Friday 15 October 2010
The most important data structure in Gecko layout is the frame tree. Roughly speaking each frame object corresponds to a CSS box. The lifetimes of these frame objects are explicitly managed, and the structures get fairly complicated, so we sometimes have bugs where there is a dangling pointer to a frame object after it has been deleted. These bugs often used to be exploitable security bugs, since making a virtual call through a pointer to a deleted object can often be used to take control of the process using heap spraying. We fixed these bugs as fast as we could, but even after fixing all the ones we know about, experience suggests there are additional dangling frame pointer bugs we don't know about yet. So last year we implemented a mitigation technique that makes it impossible to exploit almost all bugs involving dangling pointers to frames. We call this technique frame poisoning. It incorporates some ideas that I first saw presented in a paper Memory Safety Without Runtime Checks or Garbage Collection. Most of the work was done by Zack Weinberg, who is now a PhD student working with Collin Jackson at CMU West.
Exploiting dangling pointers is essentially about exploiting type errors. An attacker writes an attacker-controlled data value to some memory location L in a deallocated object, typically by causing a new object to be allocated there. This data value is invalid for the type T the program expects when it accesses L through a pointer to the deallocated object. For example, the program may expect L to be a pointer to a C++ vtable, but the attacker has overwritten L with an integer --- which when interpreted as a vtable pointer, lets the attacker trigger arbitrary behavior.
Our approach is to prevent the first phase of the attack by making it impossible to overwrite fields of deallocated objects with values of the wrong type. We do this by ensuring that whenever the memory used by a deallocated frame object is reallocated to a new object, the new object must always be exactly the same type as the old object and at exactly the same address. Thus whenever code writes a value to a field of the new object, the value must be valid for the type T the program expects when it access that location through a pointer to the new object *or* the old object. Thus, dangling-frame-pointer attacks cannot get started.
This is implemented by keeping a "free list" of deallocated frames, one freelist per frame type. When a frame is deallocated, its memory is added to the freelist for its type. When a new frame is allocated, we check the freelist for its type and reuse memory from that freelist if the freelist is not empty, otherwise we allocate new memory for the frame.
One complication is that we actually keep one set of freelists per document (i.e., Web page). When a document goes away, all frames are destroyed and all frame memory is returned to the general application heap. This is safe because almost all persistent pointers to frames are from data structures associated with that document, data structures which are torn down when the document goes away. Thus it is very unlikely we will see bugs involving dangling pointers to frames whose document has gone away (experience bears this out).

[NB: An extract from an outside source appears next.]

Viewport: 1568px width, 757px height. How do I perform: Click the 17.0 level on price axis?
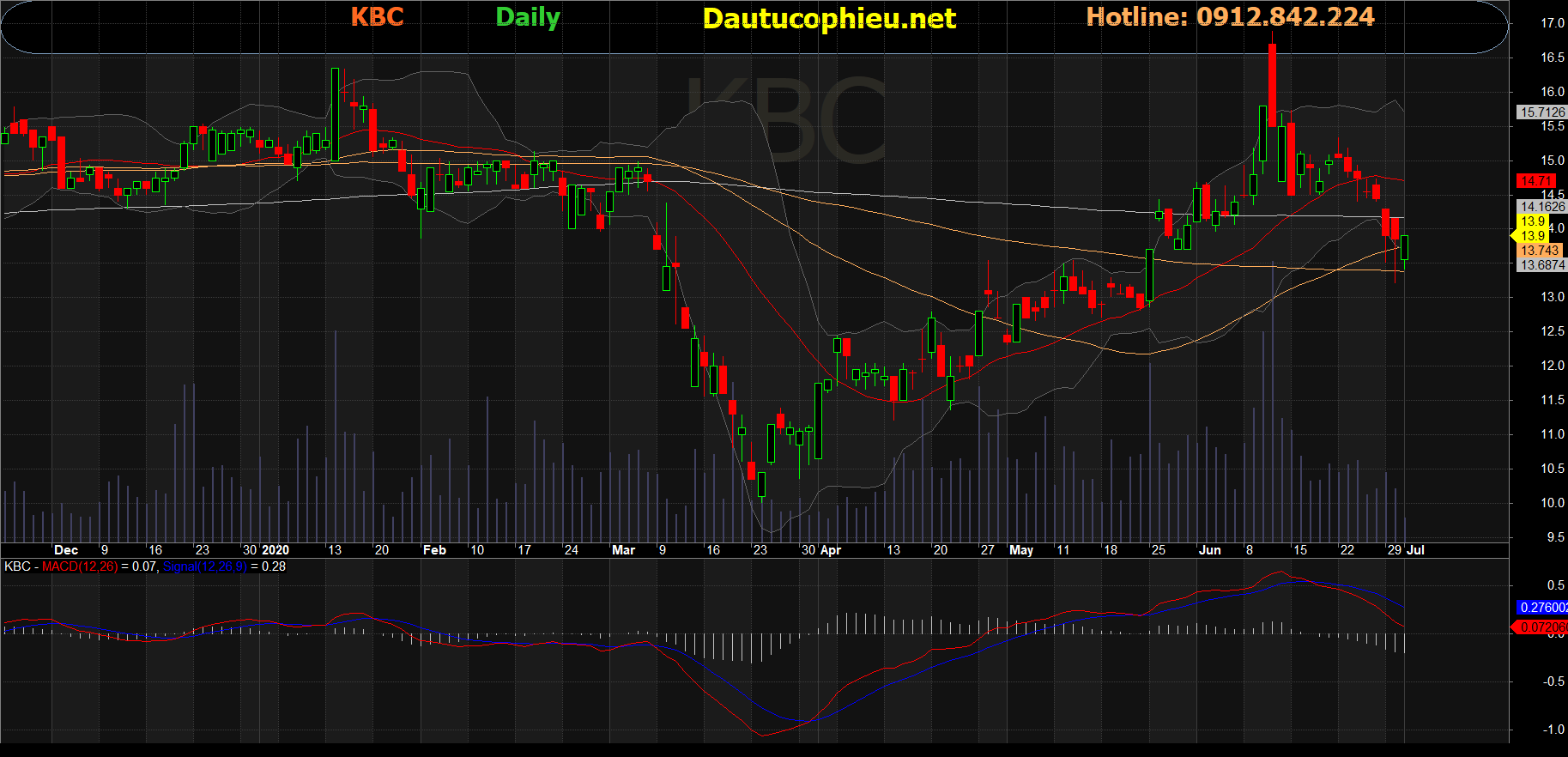pos(1553,23)
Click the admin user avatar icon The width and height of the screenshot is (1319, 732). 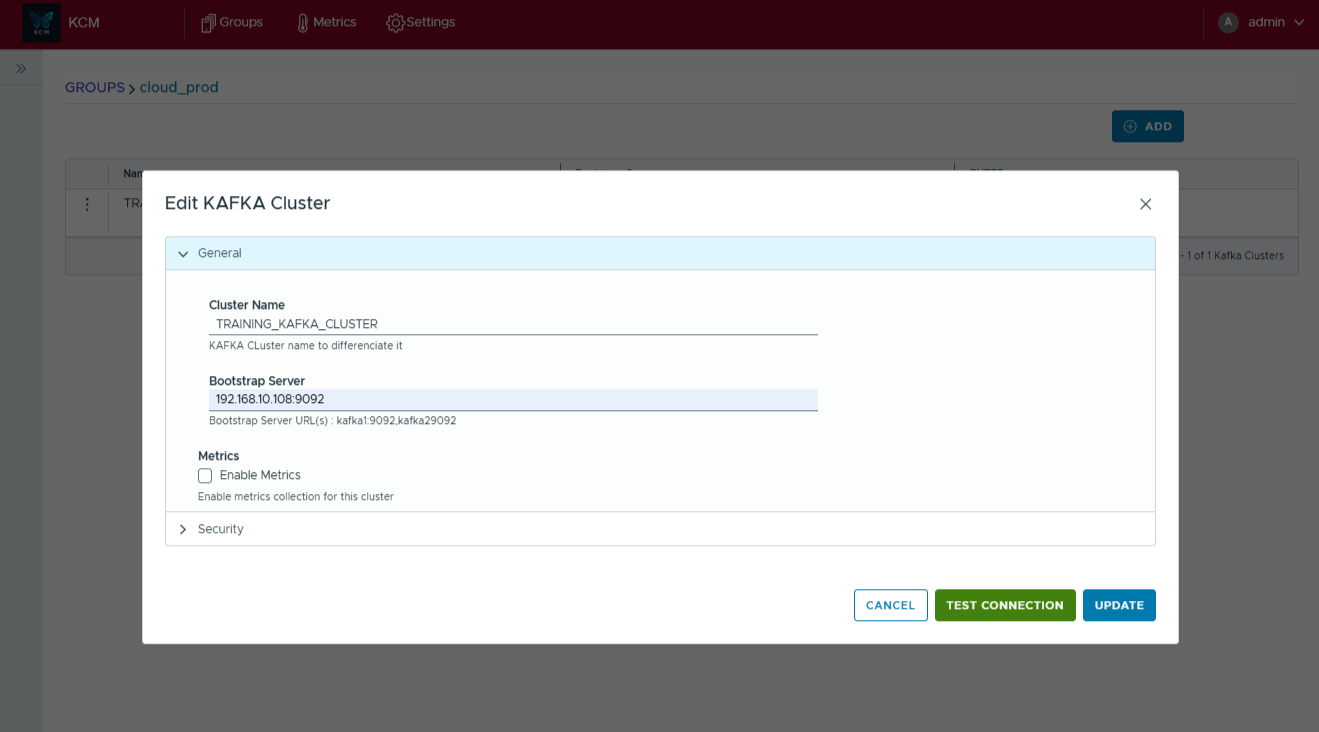point(1228,22)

An additional line of defense is that when frames are deallocated we fill the memory with a "poison value" --- a nonsense value which, when interpreted as a pointer, always points into a large region of invalid memory. This ensures that if the program loads a value from the memory of a deallocated object and dereferences that value as a pointer, it will almost certainly crash in a way that cannot be exploited. In practice this means when someone finds a bug involving a dangling frame pointer, the browser usually crashes immediately before doing anything an attacker would find interesting. "Frame poisoning crashes" are easy to identify because they're accesses through a pointer that is (or is close to) the "frame poison value". For more details see TestPoisonArea.
We didn't use NULL (zero) for the poison value because a lot of code tests to see if a pointer is non-null, and if so dereferences it. If that code operates on a deallocated object, we want it to crash immediately, not carry on trying to use the deallocated object in some other way.
We shipped frame poisoning in Firefox 3.6. In the end there was no significant performance impact, although we had to be careful because some of our earlier attempts did hurt performance! In particular, we optimize by not writing the poison value over deallocated frame objects when the entire document is going away.
Like all mitigations, frame poisoning is not ideal. We still fix dangling frame pointer bugs on trunk as quickly as we can. However, we know of no way to bypass frame poisoning to exploit dangling frame pointer bugs, so we may choose to not fix certain bugs on a maintenance branch where we believe frame poisoning blocks exploitation and a proper fix would be very destabilizing.